Without trust, we have fear. We need trust to be happy. It’s a matter of perception and degree. It is built on life experiences, and destroyed in the very same way. Trust is about believing that other people will behave as you expect, and the expectations that we put on others, especially without voicing them, can be traumatic when you then feel let down, rejected, or alone.

What are trust issues?

Trust issues can also be explained as a defence mechanism. A classic one is self-sabotage. By projecting what has happened in the past onto what might happen in the future, you are trying to create ways to avoid being hurt, disappointed, let down, which usually only leads to self-fulfilling prophecy. Anxiety, fear of rejection, abandonment, all play a part in destroying trust.

Three signs you may have trust issues:

  1. You find it difficult to believe what other’s tell you. Trust can’t flourish without honesty. If someone currently in your life has lied to you, or if you’re projecting from the past, fact-finding, questions after questions, needing to confirm what they said is a clue that you are struggling to trust.
  2. You’re a pessimist. You’re always waiting for the other shoe to drop, even with no evidence that it might, or being suspicious of another’s motives or behaviours.
  3. Keeping others at arm’s length. With a lack of trust comes difficulties with being vulnerable and finding yourself being withdrawn. A very dear friend of mine once said I’m a very difficult person to get to know. It’s true. And yes, it takes a while, sometimes a long while, for me to move past a superficial level of friendship and really open up. Whilst still not easy, and some people I do keep at arm’s length because they’ve not yet given me reason to do otherwise, years of working on healing my past has been a great help.

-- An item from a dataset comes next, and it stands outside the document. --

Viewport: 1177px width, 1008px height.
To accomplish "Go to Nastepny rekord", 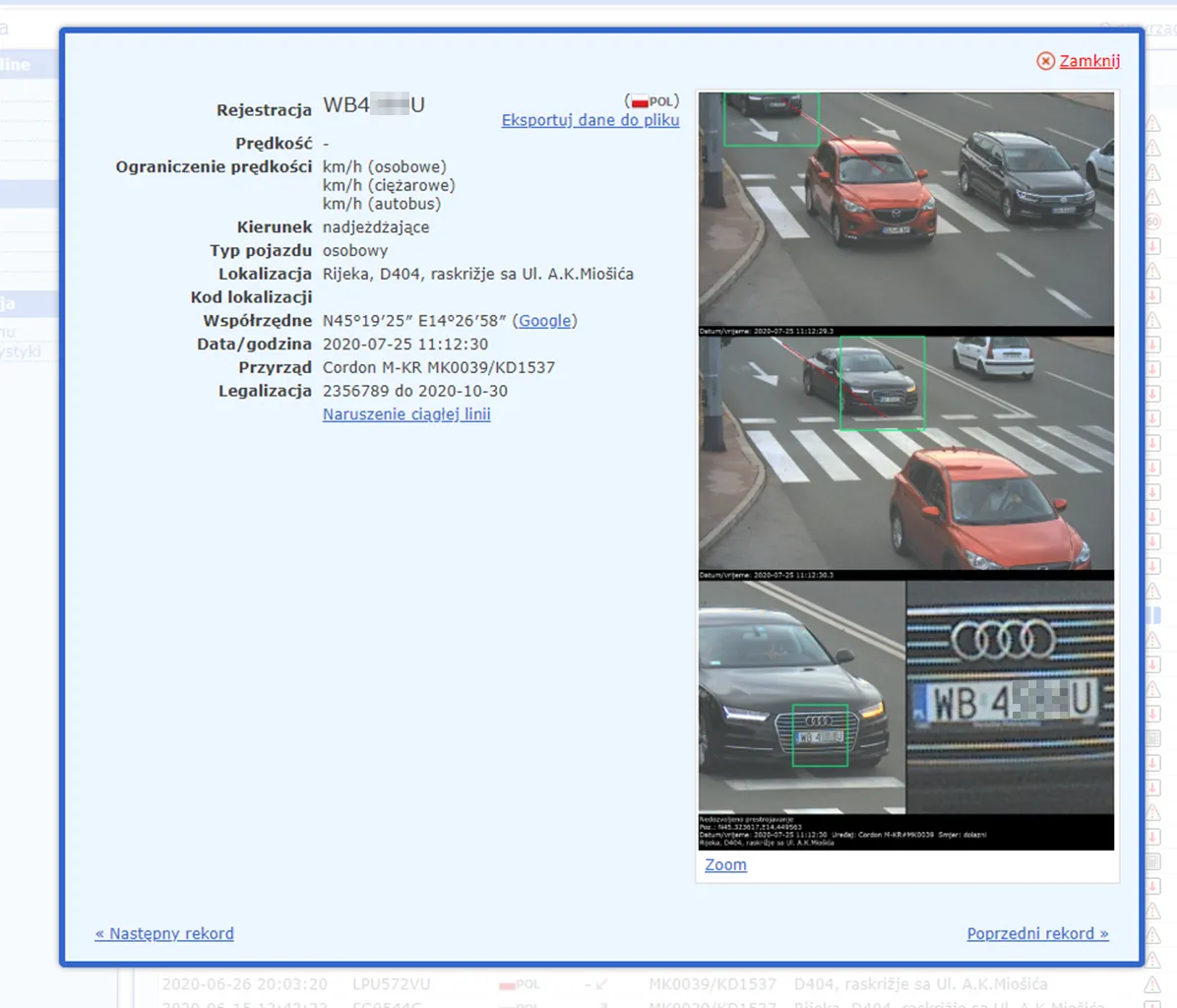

Where do trust issues come from?

Just as patterns in life build our ability to trust, they also destroy it. Trust issues can arise from:

  • illness such as mental health, PTSD
  • home or car broken into
  • loss of loved one
  • infidelity/being left for another, which expands to more than the two in a relationship. If there was infidelity in your parents relationship, this will affect you too.
  • an accident. I had a pretty nasty car accident a few years ago and for a while I was a very nervous passenger.
  • assault, physically, verbally, and/or emotionally

How to improve trust

  1. Honesty and integrity. Remember, it’s about actions, not words. It doesn’t matter what you or they are saying if you don’t back it up with your actions. Take time to get to know yourself, including the parts you might not like, and you will build trust in yourself, your values, your thoughts and feelings. You’ll learn to trust your intuition and start to pick up the difference on the good and the bad. If you live with integrity, this will in turn help others to trust you too.
  2. Learn from the past and make peace with it. Approach it as you would the grieving process. Choose to give yourself permission to work through it. Acknowledge it happened. Get angry. Bargain to undo it. Be sad. Then, when you’re ready, accept it, and move on. Many of us can get stuck between angry and sad. If you don’t accept it and move on, you’ll repeat the patterns through future relationships. That was then, this is now.
  3. Baby steps. Don’t rush. Trust isn’t built overnight. As with honesty and integrity, it takes time for others to see it, and for you to see it in them. Let them earn it! Learn their values, their views, ie do you have the same views on monogamy, family, how the home should be run. Don’t ignore what they tell you.
  4. Trust Yourself. You left poor situations? Celebrate that. Celebrate that you knew it wasn’t right. And as things pop up, face them and talk it through with someone safe.

Trust is important. It helps to maintain love, affection, and intimacy in all relationships, especially the one with yourself, and help you have a safe place to land when you need it.